Pleins feux sur onze groupes « féminins » de plein air au Québec
Ski hors-piste et vélo de montagne en particulier semblent susciter l’engouement des groupes de femmes en plein air, mais ce n’est pas tout!
- Créé il y a six ans, l’association Les Chèvres de montagne attire quelque 600 participantes à des activités aussi variées que le ski hors-piste (y compris à la frontale), l’escalade de glace, le vélo de montagne, la raquette, la voile… « Notre but est de démocratiser le plein air, d’ouvrir la porte sur des activités nouvelles pour qu’elles progressent en apprenant à leur rythme », souligne Émilie Richard, co-fondatrice du groupe. « L’idée est de sortir de sa zone de confort et de développer sa confiance et un sentiment d’appartenance, avec l’aide d’experts, si possible féminins ».

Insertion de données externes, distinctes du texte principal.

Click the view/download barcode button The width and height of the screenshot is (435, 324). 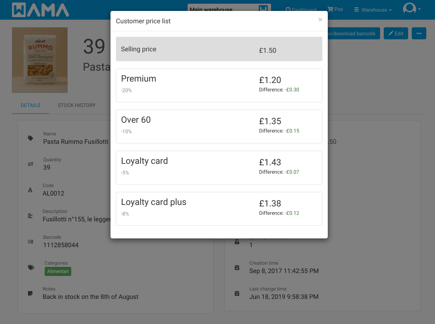tap(354, 33)
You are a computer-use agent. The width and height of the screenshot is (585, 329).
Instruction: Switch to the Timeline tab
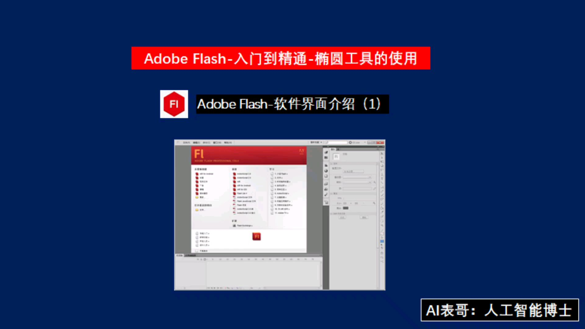coord(179,255)
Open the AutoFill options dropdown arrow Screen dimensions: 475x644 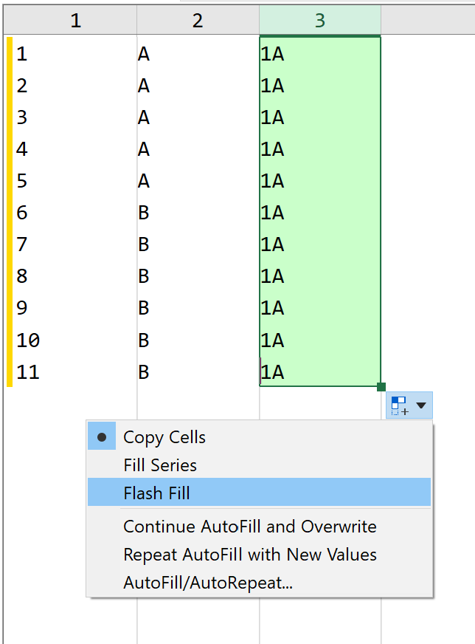click(x=421, y=405)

- Les Vieilles PO œuvrent dans le ski hors-piste dans les Laurentides et aspirent à « donner le goût de sortir des sentiers battus, d’oser rêver, d’essayer, de se dépasser, au sein d’une communauté de femmes ».
- Les White Lips se spécialisent dans l’organisation d’évènements de ski hors-piste dans les Chic-Chocs.
- Place au vélo de montagne au féminin pour Les poules qui roulent, nées en Haute-Gatineau, mais qui se baladent partout sur deux roues… Mission : partager une passion commune pour le vélo de montagne « sans stress, ni testostérone », par des sorties guidées et un camp de formation automnal.
- Également spécialisées en vélo de montagne, Les Muddbunnies – nées à Vancouver – ont fait des adeptes dans plusieurs États américains et provinces canadiennes. Leur « chapitre Québec » organise des sorties de groupe exclusivement féminines.
- Pour le vélo « version filles », il y a encore les Cyclopétards. Créé en 2007, le club a l’ambition de « promouvoir le cyclisme au féminin », par des sorties visant à acquérir les bonnes techniques de base, puis à s’améliorer en prenant plaisir à rouler en groupe.
- La communauté Pink Water, créée en 2013 par deux passionnées des sports en eau vive, organise les Challenges Pink Water pour mieux connaitre ces sports aux femmes.
- Deux groupes ont adopté le nom de Filles de bois. Le premier se spécialise dans le vélo de montagne et le fatbike, avec pour slogan : « informer, inspirer et outiller ».
- Le second Filles de Bois entend, depuis près de 4 ans, donner une « place aux femmes dans l’industrie de la chasse, de la pêche, de la trappe et du plein air », par un groupe Facebook rejoignant plus de 8 000 femmes, un magazine numérique, une émission web…
- ActivElles est un autre groupe Facebook « pour la communauté gaie féminine », qui compte près de 800 membres. Visant à « inciter les femmes à pratiquer des activités physiques, notamment en plein air », le groupe organise une gamme d’activités (randonnées, sorties de vélo, raquette, patin, ski de fond, ski alpin, sports nautiques, etc.)
- Sans être dédié uniquement au plein air, le site Les Voyageuses du Québec, lancé en 2019, attire jusqu’à 14 000 visites par mois. Son groupe Facebook compte près de 42 000 voyageuses, incluant des adeptes du plein air, précise sa cofondatrice Rachel Latour (blogue Découverte Monde). Son dynamique webzine, avec des blogueuses passionnées, cherche à « faciliter le partage d’aventures et d’informations pratiques sur le voyage.